Material for this exercise ▸
++++
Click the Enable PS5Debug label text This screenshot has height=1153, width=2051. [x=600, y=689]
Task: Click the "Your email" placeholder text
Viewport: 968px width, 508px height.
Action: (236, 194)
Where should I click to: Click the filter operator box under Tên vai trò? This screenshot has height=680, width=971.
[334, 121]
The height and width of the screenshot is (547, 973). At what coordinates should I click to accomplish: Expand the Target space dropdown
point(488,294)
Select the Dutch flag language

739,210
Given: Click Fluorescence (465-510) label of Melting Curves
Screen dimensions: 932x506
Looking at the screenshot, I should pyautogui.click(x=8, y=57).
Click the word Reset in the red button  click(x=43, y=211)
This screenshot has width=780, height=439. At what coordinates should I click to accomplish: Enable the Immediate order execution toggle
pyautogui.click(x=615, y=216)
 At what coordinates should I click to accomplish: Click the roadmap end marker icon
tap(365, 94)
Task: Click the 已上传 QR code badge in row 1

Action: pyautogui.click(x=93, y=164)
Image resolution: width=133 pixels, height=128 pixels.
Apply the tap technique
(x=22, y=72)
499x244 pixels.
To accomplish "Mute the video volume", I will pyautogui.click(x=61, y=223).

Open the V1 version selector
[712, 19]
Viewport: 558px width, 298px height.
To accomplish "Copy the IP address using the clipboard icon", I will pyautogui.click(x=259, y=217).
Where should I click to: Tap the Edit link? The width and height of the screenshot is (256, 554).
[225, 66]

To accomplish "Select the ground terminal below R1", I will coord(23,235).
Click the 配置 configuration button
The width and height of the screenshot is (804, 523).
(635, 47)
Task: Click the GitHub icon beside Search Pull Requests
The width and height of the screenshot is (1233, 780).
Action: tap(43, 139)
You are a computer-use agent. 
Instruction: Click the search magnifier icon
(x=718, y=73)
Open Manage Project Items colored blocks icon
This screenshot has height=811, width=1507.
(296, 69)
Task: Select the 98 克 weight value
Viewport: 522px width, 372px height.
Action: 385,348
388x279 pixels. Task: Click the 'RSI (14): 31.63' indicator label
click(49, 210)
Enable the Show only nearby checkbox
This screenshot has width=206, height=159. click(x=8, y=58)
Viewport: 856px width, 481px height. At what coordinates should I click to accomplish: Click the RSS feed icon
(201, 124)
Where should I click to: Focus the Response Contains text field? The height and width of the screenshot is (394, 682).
++++
Work request ▸ Copy all the lines from the data above that hold the word "text".

The answer ▸
Click the Enable PS5Debug label text This screenshot has height=1153, width=2051. [x=600, y=689]
Task: Click the "Your email" placeholder text
Where should I click to: Focus the Response Contains text field? The height and width of the screenshot is (394, 682).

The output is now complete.